▶ **Task to complete**
Make an exact copy of the listing below.

▶ **Exercise data**
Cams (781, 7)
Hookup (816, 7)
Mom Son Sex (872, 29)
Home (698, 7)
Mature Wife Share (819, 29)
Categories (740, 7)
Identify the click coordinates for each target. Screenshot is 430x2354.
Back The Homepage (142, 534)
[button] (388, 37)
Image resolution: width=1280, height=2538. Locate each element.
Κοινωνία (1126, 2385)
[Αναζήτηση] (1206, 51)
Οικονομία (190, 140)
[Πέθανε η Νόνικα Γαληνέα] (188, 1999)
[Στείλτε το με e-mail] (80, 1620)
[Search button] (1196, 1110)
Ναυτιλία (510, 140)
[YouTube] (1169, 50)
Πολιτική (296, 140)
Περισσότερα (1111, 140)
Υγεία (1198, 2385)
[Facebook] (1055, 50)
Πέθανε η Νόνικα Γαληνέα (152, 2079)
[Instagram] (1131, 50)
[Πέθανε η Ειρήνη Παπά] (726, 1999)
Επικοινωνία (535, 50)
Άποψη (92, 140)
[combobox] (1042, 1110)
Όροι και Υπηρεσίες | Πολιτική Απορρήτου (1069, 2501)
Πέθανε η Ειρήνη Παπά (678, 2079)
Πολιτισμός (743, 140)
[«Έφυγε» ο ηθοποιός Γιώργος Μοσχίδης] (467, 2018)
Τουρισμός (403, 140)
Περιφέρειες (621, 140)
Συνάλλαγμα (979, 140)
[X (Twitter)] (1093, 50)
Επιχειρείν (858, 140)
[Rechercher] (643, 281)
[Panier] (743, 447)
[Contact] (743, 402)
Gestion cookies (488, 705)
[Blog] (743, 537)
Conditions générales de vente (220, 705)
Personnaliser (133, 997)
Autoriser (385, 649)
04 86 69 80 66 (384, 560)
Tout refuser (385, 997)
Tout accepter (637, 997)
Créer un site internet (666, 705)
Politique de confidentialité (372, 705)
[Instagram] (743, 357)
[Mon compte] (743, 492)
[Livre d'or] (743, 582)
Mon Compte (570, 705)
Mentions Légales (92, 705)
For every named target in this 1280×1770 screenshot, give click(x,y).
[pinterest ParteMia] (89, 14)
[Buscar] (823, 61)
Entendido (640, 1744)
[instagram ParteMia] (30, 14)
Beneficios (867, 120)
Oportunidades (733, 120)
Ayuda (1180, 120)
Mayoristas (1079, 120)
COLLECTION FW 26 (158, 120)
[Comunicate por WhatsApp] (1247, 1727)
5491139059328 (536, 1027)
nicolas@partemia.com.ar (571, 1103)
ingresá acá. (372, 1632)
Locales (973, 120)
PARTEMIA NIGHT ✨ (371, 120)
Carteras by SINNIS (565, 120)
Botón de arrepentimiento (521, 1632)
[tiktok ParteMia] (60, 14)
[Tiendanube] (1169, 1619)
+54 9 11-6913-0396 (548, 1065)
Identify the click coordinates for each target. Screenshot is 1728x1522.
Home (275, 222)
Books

▶ **Task answer**
Cams (781, 7)
Hookup (816, 7)
Mom Son Sex (872, 29)
Home (698, 7)
Mature Wife Share (819, 29)
Categories (740, 7)
Identify the click coordinates for each target. Screenshot is 430x2354.
Back The Homepage (142, 534)
[button] (388, 37)
Image resolution: width=1280, height=2538. Locate each element.
Κοινωνία (1126, 2385)
[Αναζήτηση] (1206, 51)
Οικονομία (190, 140)
[Πέθανε η Νόνικα Γαληνέα] (188, 1999)
[Στείλτε το με e-mail] (80, 1620)
[Search button] (1196, 1110)
Ναυτιλία (510, 140)
[YouTube] (1169, 50)
Πολιτική (296, 140)
Περισσότερα (1111, 140)
Υγεία (1198, 2385)
[Facebook] (1055, 50)
Πέθανε η Νόνικα Γαληνέα (152, 2079)
[Instagram] (1131, 50)
[Πέθανε η Ειρήνη Παπά] (726, 1999)
Επικοινωνία (535, 50)
Άποψη (92, 140)
[combobox] (1042, 1110)
Όροι και Υπηρεσίες | Πολιτική Απορρήτου (1069, 2501)
Πέθανε η Ειρήνη Παπά (678, 2079)
Πολιτισμός (743, 140)
[«Έφυγε» ο ηθοποιός Γιώργος Μοσχίδης] (467, 2018)
Τουρισμός (403, 140)
Περιφέρειες (621, 140)
Συνάλλαγμα (979, 140)
[X (Twitter)] (1093, 50)
Επιχειρείν (858, 140)
[Rechercher] (643, 281)
[Panier] (743, 447)
[Contact] (743, 402)
Gestion cookies (488, 705)
[Blog] (743, 537)
Conditions générales de vente (220, 705)
Personnaliser (133, 997)
Autoriser (385, 649)
04 86 69 80 66 (384, 560)
Tout refuser (385, 997)
Tout accepter (637, 997)
Créer un site internet (666, 705)
Politique de confidentialité (372, 705)
[Instagram] (743, 357)
[Mon compte] (743, 492)
[Livre d'or] (743, 582)
Mon Compte (570, 705)
Mentions Légales (92, 705)
For every named target in this 1280×1770 screenshot, give click(x,y).
[pinterest ParteMia] (89, 14)
[Buscar] (823, 61)
Entendido (640, 1744)
[instagram ParteMia] (30, 14)
Beneficios (867, 120)
Oportunidades (733, 120)
Ayuda (1180, 120)
Mayoristas (1079, 120)
COLLECTION FW 26 (158, 120)
[Comunicate por WhatsApp] (1247, 1727)
5491139059328 (536, 1027)
nicolas@partemia.com.ar (571, 1103)
ingresá acá. (372, 1632)
Locales (973, 120)
PARTEMIA NIGHT ✨ (371, 120)
Carteras by SINNIS (565, 120)
Botón de arrepentimiento (521, 1632)
[tiktok ParteMia] (60, 14)
[Tiendanube] (1169, 1619)
+54 9 11-6913-0396 (548, 1065)
Identify the click coordinates for each target. Screenshot is 1728x1522.
Home (275, 222)
Books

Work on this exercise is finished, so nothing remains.